• [Task description] Working from the entries below, tally each line that holds "toolbar". Give the tally and nothing else.

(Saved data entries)
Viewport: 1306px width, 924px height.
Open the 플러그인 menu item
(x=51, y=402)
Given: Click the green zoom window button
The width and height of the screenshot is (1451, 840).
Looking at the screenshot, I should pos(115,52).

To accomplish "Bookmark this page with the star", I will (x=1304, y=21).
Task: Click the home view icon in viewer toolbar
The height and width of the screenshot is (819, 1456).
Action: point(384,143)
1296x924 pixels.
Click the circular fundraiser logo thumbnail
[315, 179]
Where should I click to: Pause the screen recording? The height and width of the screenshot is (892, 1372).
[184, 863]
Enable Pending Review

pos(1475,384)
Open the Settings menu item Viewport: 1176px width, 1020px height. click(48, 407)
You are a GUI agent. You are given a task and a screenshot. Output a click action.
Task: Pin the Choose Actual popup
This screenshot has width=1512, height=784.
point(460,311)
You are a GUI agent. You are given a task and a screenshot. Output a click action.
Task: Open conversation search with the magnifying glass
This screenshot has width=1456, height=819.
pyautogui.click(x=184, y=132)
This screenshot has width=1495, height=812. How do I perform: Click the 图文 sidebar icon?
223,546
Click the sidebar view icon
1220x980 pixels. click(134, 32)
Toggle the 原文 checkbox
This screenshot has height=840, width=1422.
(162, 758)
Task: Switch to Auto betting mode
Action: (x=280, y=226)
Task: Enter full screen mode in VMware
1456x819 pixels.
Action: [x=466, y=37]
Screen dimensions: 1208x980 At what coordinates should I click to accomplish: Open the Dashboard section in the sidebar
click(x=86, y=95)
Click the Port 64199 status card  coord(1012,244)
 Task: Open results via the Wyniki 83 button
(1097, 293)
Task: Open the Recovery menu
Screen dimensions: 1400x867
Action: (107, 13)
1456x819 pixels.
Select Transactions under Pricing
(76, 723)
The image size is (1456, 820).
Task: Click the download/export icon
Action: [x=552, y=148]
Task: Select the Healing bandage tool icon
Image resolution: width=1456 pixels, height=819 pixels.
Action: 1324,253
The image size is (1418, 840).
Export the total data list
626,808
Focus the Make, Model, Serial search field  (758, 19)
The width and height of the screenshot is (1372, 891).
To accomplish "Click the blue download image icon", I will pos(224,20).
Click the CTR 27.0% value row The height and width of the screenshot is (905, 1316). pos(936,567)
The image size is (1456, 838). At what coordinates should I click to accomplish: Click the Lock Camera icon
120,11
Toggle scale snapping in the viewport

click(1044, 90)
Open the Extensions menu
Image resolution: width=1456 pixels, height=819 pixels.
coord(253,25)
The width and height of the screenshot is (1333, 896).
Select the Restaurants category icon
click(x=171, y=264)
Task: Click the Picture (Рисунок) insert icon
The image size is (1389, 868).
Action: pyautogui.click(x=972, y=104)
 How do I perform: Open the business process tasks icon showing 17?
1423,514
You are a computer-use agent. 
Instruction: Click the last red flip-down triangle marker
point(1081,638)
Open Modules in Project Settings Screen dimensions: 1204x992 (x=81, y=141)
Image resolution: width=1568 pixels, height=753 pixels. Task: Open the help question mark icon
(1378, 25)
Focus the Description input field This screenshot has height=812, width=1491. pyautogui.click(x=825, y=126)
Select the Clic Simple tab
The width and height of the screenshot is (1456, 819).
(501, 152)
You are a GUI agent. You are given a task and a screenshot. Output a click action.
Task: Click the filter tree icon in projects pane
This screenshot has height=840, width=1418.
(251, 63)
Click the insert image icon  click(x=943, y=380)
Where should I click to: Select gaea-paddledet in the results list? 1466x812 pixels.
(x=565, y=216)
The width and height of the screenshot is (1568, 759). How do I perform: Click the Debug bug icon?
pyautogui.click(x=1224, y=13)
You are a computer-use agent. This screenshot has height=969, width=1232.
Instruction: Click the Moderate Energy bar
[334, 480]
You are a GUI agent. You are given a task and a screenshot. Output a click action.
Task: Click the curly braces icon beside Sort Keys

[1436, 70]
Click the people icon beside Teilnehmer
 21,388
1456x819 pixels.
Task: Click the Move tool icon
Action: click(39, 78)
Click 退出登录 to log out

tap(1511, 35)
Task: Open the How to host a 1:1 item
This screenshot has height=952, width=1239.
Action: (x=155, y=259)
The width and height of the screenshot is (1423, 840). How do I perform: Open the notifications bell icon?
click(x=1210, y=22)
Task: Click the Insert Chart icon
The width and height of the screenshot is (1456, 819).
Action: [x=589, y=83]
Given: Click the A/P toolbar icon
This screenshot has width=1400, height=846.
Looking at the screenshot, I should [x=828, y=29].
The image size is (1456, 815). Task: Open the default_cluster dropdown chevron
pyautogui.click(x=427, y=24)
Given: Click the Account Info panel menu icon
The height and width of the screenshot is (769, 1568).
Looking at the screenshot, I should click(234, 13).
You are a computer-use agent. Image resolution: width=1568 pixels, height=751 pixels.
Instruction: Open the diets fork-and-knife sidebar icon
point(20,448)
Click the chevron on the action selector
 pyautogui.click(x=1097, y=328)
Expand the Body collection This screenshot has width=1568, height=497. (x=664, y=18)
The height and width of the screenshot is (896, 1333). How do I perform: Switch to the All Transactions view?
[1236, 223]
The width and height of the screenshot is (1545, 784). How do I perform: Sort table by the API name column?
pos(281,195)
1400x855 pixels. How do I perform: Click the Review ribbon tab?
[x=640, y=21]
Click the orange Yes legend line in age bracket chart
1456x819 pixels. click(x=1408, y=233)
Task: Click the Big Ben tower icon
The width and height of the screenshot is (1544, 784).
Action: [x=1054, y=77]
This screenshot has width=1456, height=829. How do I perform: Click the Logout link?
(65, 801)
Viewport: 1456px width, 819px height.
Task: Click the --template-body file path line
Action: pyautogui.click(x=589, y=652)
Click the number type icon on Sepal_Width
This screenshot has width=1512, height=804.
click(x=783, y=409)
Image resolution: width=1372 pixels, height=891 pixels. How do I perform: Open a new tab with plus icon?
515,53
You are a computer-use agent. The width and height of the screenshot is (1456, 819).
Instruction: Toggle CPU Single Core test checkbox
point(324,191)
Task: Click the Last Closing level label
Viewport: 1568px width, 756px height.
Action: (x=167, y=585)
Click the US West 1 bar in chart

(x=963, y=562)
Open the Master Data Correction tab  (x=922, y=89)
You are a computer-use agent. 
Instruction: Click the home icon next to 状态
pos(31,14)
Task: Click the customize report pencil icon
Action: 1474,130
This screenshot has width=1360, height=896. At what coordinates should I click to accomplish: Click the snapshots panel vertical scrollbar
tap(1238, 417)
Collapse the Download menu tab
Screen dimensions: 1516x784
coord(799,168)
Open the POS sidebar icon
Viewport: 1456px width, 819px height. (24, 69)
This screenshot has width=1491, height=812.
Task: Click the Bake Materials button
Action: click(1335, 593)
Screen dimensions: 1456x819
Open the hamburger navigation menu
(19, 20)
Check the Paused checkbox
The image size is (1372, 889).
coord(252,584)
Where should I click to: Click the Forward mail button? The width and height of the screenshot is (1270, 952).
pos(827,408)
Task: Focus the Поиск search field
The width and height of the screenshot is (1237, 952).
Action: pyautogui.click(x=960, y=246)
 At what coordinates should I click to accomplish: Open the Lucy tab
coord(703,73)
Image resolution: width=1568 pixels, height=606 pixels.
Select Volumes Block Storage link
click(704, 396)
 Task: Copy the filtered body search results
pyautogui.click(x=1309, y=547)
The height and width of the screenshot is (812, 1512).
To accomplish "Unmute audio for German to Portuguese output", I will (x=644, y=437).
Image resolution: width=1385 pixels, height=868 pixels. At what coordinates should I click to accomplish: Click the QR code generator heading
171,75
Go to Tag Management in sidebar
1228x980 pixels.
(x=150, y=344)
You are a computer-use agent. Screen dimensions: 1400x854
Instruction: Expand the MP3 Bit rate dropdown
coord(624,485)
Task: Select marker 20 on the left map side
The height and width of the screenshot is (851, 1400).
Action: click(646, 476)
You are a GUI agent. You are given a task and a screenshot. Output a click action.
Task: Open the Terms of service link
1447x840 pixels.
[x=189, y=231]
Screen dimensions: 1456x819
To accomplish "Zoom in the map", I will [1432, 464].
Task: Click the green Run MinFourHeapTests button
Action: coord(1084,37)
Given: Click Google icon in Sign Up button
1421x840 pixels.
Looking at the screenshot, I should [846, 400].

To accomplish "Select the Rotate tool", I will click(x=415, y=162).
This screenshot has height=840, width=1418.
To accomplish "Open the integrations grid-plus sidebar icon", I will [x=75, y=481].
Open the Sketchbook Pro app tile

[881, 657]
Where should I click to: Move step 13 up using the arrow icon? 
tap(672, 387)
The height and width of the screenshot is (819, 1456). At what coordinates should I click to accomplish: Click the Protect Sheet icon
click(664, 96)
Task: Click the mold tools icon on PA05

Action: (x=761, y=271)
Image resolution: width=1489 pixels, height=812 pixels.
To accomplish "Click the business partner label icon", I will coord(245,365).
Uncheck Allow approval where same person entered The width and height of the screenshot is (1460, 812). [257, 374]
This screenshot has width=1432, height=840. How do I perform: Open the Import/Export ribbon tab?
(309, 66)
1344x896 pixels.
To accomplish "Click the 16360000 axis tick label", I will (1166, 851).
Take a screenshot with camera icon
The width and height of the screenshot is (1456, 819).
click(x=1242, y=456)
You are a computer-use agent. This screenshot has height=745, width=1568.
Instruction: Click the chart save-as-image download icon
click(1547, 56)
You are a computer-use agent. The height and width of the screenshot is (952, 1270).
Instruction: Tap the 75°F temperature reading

• [Response to this exercise] 2